Assignment
The answer must consist of every line from the entries below that contains the word "Relawan".

(Extracted records)
--

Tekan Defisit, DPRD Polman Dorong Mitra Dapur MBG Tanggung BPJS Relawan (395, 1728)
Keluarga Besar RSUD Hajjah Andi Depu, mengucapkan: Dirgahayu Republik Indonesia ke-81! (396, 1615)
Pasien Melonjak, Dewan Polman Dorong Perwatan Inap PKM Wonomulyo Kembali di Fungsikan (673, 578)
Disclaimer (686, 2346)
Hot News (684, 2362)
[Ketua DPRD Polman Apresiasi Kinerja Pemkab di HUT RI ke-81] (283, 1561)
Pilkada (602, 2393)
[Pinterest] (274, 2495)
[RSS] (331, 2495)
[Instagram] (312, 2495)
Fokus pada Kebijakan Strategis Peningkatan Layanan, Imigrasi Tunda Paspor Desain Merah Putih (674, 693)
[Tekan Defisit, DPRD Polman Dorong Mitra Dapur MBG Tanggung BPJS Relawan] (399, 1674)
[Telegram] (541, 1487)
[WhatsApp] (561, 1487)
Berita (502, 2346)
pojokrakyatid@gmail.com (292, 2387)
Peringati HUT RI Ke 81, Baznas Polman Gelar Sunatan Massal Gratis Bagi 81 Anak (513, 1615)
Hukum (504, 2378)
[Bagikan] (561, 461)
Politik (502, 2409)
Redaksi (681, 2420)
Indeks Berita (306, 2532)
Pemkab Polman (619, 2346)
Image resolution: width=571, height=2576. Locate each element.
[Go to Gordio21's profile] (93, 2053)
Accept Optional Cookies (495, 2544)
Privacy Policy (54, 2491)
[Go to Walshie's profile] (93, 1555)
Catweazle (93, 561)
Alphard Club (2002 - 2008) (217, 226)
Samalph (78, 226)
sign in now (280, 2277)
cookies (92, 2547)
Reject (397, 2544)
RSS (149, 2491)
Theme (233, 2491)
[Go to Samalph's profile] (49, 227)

--

Response box
Tekan Defisit, DPRD Polman Dorong Mitra Dapur MBG Tanggung BPJS Relawan (395, 1728)
[Tekan Defisit, DPRD Polman Dorong Mitra Dapur MBG Tanggung BPJS Relawan] (399, 1674)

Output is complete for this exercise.